Relative to this, an $options->getStringOption() method could be seen as a way to reduce code duplication – whereas it’s not clear to me how setStringOption() fits in. That doesn’t necessarily mean I’m vetoing it, I just don’t understand your proposal yet.

Are you for typed getters? Or are they just "nice to have"?

Nice to have, I guess, but there’s probably not really a reason not to have them? Unless we change the approach in some way I’m not seeing at the moment.

Do you insist that the solution should throw an exception? Or swallow exceptions? Or are you open to both, or neither?

I guess that’s actually a product question, in the end…? When users make API requests with invalid options, should we return an error or ignore the invalid options? (I think I would prefer throwing an exception which the API turns into an error, but I’d be fine with both.)

In terms of checking existing code, that seems quite a broad search scope. Do you have any concrete examples in mind of best practices that you would like to follow / worst practices you would like to avoid? What evidence could I supply to convince you that there is no such code?

That’s a fair question ^^ I sidestepped it by just taking a look myself now, with grep -rFA5 --color=yes '>getOption(' | less -R in vendor/data-values/. I found three places that seemed to do any kind of checking of options:

  • DmsCoordinateParser, OPT_DEGREE_SYMBOLthrows an exception if the degree symbol isn’t found in the “coordinate segment”, whatever exactly this means. (Note that this is technically a parser, with ParserOptions instead of FormatterOptions. But they’re similar enough in principle that I think it’s still useful here.)
  • LatLongFormatter, OPT_PRECISIONignores the option if it’s not a string, float or int.
  • LatLongFormatter, OPT_FORMATthrows an exception if the format isn’t one of four well-known strings (though it also depends on the precision, I think?).

Tons of other getOption() calls had no obvious error handling or type checking of any kind. So at the moment my impression is there is barely any existing code, and what little code exists isn’t even consistent, so we’re free to come up with whatever we want.

Is it mandatory for you that any proposed solution includes your withDefaultOption change?

Definitely not. If you can find a good use for it, maybe it’s worth including, otherwise it can stay shelved until some future GB&C as far as I’m concerned.

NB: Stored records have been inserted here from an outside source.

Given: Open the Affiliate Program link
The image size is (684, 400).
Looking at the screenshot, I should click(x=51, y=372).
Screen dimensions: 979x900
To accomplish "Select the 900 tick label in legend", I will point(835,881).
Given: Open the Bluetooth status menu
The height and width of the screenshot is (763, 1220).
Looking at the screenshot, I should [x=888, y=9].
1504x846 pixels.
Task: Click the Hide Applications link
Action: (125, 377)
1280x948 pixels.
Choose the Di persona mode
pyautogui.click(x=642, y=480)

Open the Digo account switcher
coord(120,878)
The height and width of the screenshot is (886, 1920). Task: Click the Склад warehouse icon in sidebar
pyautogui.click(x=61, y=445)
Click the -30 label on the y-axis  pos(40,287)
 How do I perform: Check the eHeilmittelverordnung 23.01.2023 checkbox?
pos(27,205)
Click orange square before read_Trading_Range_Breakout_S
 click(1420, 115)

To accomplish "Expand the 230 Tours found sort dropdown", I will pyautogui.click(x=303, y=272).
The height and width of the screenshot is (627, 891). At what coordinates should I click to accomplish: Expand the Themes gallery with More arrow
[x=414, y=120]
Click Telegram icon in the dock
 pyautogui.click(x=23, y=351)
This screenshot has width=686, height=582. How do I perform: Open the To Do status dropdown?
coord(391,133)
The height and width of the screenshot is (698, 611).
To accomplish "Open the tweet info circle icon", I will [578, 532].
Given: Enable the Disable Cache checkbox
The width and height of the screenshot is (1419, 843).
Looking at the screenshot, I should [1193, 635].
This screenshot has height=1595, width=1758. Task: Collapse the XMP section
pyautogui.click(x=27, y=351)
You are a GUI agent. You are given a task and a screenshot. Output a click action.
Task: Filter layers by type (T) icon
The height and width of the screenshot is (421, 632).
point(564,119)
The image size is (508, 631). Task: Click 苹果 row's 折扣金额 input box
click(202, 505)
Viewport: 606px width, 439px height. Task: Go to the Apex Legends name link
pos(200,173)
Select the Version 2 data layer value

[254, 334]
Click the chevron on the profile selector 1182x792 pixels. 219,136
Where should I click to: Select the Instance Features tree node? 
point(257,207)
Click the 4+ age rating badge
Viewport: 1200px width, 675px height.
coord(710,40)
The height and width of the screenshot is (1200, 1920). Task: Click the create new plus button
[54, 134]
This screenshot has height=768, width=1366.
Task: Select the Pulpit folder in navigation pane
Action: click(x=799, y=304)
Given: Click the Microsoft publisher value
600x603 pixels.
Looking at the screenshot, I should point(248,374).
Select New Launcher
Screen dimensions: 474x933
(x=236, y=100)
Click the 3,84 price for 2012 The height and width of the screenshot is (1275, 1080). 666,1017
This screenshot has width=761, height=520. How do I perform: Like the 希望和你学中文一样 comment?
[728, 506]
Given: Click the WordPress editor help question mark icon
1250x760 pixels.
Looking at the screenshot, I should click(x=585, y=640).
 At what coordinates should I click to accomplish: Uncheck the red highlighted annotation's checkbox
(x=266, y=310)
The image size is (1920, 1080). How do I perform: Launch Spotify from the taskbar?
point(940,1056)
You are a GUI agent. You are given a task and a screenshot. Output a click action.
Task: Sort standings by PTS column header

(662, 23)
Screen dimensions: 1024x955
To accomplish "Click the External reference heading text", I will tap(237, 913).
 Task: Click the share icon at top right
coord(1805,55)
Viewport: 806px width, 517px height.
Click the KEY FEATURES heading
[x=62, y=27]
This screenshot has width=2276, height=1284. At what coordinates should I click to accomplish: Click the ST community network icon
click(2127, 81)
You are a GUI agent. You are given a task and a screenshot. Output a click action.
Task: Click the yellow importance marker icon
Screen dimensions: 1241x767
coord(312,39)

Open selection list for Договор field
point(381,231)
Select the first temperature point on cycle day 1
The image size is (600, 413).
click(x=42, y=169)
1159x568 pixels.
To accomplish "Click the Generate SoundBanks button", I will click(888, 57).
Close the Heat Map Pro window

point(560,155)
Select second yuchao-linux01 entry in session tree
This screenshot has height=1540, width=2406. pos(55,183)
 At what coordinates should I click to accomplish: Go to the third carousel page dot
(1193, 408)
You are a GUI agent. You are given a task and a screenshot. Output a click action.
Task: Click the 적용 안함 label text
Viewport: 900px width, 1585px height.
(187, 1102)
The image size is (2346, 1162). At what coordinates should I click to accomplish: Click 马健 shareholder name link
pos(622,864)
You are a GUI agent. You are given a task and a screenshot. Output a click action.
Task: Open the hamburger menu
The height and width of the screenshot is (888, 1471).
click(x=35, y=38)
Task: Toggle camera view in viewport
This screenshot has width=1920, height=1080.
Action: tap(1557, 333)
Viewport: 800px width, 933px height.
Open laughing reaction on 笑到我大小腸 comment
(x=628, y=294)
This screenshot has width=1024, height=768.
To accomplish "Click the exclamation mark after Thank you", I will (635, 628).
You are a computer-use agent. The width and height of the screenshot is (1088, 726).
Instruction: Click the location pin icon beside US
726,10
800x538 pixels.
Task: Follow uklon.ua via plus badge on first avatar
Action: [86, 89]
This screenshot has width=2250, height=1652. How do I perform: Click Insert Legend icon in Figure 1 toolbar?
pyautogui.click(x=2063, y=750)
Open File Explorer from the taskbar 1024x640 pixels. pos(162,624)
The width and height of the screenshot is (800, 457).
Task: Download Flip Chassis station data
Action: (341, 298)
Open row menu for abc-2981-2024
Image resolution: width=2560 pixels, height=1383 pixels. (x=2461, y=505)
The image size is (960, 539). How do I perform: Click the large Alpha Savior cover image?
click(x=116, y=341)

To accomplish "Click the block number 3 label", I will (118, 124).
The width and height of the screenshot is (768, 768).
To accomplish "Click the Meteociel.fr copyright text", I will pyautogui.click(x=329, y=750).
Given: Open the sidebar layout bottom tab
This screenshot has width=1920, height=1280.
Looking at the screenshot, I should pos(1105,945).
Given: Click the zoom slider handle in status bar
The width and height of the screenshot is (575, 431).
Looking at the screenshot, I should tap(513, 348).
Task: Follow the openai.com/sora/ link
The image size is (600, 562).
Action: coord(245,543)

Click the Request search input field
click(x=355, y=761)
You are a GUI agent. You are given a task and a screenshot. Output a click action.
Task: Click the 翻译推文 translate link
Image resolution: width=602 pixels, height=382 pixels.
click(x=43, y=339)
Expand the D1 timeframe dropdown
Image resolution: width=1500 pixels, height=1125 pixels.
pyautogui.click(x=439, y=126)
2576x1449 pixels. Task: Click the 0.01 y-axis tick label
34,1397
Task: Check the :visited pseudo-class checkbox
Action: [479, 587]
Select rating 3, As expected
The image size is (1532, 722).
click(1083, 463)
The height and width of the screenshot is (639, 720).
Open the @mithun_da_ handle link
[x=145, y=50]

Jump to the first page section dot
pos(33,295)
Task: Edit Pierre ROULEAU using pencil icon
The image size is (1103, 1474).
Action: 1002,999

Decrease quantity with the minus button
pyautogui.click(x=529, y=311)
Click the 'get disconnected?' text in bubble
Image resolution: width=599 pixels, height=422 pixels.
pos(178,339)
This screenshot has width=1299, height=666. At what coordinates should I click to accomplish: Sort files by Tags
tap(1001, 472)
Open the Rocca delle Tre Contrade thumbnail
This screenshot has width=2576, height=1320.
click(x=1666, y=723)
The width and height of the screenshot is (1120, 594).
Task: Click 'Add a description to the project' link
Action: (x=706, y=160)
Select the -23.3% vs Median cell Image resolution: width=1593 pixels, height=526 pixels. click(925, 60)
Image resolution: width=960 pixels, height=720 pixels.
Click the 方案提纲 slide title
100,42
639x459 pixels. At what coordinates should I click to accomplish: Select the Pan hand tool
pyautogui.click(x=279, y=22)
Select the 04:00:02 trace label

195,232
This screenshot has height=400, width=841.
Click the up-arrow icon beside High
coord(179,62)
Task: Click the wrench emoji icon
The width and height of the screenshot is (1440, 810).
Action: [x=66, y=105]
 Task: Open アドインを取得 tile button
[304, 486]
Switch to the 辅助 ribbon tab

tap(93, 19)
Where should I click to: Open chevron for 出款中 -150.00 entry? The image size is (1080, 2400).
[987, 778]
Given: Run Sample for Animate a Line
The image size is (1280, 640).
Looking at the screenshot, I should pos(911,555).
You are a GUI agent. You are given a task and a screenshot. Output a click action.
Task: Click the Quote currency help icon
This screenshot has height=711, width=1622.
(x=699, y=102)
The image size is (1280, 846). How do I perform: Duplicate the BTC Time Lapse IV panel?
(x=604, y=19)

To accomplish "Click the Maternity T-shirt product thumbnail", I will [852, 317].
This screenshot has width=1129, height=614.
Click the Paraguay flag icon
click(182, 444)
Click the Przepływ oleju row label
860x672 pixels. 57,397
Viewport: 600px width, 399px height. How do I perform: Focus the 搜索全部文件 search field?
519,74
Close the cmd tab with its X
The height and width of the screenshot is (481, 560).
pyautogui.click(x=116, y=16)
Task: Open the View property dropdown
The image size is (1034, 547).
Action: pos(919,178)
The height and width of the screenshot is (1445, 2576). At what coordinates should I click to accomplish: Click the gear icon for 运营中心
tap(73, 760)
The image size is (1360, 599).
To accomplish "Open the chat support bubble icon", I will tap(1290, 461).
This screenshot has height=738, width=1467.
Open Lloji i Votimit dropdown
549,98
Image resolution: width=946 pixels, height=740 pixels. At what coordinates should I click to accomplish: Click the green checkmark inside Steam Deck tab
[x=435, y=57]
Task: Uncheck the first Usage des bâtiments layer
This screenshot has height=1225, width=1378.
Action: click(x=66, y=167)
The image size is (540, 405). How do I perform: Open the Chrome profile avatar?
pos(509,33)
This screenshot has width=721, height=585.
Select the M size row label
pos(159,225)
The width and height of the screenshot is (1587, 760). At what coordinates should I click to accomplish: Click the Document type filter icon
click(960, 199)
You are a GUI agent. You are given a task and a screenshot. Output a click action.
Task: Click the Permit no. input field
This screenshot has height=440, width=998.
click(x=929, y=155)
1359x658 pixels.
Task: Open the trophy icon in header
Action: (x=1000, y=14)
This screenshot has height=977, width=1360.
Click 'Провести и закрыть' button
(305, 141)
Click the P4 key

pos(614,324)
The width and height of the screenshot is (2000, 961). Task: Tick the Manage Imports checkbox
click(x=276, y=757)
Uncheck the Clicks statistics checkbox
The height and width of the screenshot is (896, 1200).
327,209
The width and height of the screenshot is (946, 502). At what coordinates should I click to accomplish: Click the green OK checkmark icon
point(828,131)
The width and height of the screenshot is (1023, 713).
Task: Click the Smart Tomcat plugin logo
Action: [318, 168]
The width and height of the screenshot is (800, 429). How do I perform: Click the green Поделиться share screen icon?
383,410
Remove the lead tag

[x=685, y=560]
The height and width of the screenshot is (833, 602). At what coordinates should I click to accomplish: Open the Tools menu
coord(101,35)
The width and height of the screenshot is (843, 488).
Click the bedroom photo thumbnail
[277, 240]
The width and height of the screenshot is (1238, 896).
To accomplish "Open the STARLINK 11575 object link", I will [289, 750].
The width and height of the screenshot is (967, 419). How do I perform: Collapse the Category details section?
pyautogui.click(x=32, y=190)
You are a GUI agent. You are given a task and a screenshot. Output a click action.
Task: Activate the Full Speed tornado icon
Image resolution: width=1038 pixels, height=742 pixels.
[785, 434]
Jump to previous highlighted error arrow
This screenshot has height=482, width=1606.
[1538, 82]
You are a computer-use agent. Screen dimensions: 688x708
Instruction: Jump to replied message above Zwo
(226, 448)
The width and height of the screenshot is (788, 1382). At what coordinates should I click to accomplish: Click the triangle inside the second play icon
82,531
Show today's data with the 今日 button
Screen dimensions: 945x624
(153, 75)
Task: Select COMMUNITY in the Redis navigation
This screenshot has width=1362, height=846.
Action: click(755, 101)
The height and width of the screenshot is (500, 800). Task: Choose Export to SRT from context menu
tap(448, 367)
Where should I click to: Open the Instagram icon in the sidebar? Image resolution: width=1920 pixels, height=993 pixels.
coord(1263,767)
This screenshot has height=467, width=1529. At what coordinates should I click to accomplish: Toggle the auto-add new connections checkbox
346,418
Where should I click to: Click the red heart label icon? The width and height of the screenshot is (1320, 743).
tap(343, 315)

Okay. So since the code currently throws an exception in these cases, and the exception is presented to the users in the document response, it seems that catching that in the library and throwing a more specific exception is not a product-relevant change. Let's tidy up how the library handles invalid input, make the exceptions regular, then file another bug for the wbformatvalue action to process the exceptions in a more friendly way.

Per comment from in tech grooming @Lucas_Werkmeister_WMDE , we probably need to introduce the new exception class in the DataValues top-level library, and then throw it from the specific module (e.g. GeoValues).

Change 994017 had a related patch set uploaded (by Arthur taylor; author: Arthur taylor):

[mediawiki/extensions/Wikibase@master] Catch TypeErrors in value formatters for wbformatvalue

https://gerrit.wikimedia.org/r/994017

I had a chat with the maintainer of the DataValues library in this pull request. They were not interested in refining the way the library processes errors, so for now the proposed patch just catches raw TypeErrors that the ValueFormatters might generate.

The code for DataValues is pretty static. It would not be a problem just to fork the library and make the changes that we want. We would need to decide how much effort we want to put into making wbformatvalue a tidy API, vs. just ring-fencing the issues with the library and maintaining a stable API interface on our side.

According to T260553#9498017, the set of formatting options people actually use, at least via the API, is pretty limited. (According to T323776, the Lua interface doesn’t permit configuring the options; I’m not aware of any other place that makes the options configurable either.) If Jeroen doesn’t want the DataValues libraries to be improved, then I think we should just hard-code the set of options supported by wbformatvalue, with the allowed types / values for each option, and throw away any other options (perhaps with a warning).

(In the longer term, it probably makes sense for us to fork the libraries, but I don’t think it’s worth it at the moment.)

@Lucas_Werkmeister_WMDE - Okay. That does sound like a product decision though. Are you against merging the proposed changes to resolve this error before we start the discussion about changing the API?

@Lucas_Werkmeister_WMDE - Okay. That does sound like a product decision though.

Yeah, that’s fair.

Are you against merging the proposed changes to resolve this error before we start the discussion about changing the API?

Yes, I don’t think fixing this is urgent at all.

Pinging @Arian_Bozorg for product :) my summary:

The wbformatvalue API has an options parameter that can be used to set various options that affect value formatting. Some of these options can theoretically be abused to trigger errors (which are mostly harmless except for logspam). According to tracking we added two years ago, only a few options are actually being used by API users.

We suggest to change the API so that only those options are allowed. (The format of the options parameter would stay the same, so that nobody has to update their code.) Anyone who tried to use the more “exotic” options would get an API error, even if the options were in theory supported by the underlying formatter. This would probably be a breaking change and should be announced as such; on the other hand, I think it also gives us an opportunity to document the supported options at all for the first time (I don’t think they’re currently documented).

Does that sound okay?

Just to reiterate my perspective here - it would be straightforward to fork DataValues or merge the code into our codebase, tidy up the exception handling and resolve this issue from the tech side. Regardless of what happens with the options parameter, it would be good to update DataValues not to throw unsanitised TypeErrors. I agree that this is not urgent, but I see it as a separate question from what we want to do with the wbformatvalue API (which is certainly an interesting, but also a much longer conversation).

Quick response from a dev who worked with this code back in 2014 and is at least partially responsible for the mess. 😇️

The formatter options are (mis)used for two, maybe three different purposes.

  1. Only very few options are meant to accept values the user can freely choose from.
  2. Many options are never presented to the user. They are part of a round-trip where the decision is made in the backend, send as part of the HTML/JS to the client, where they become part of formatter calls in the UI. I think nobody bothered adding user-friendly validation here because it would be unreachable in all real-world scenarios.
  3. Some options are not meant to be accessible from the outside at all. They became an option either because it was unclear that this would make it public, or because we didn't know better, ignored YAGNI, and made it public anyway. Please feel free to identify these, remove them from the options system and turn them into dedicated constructor parameters.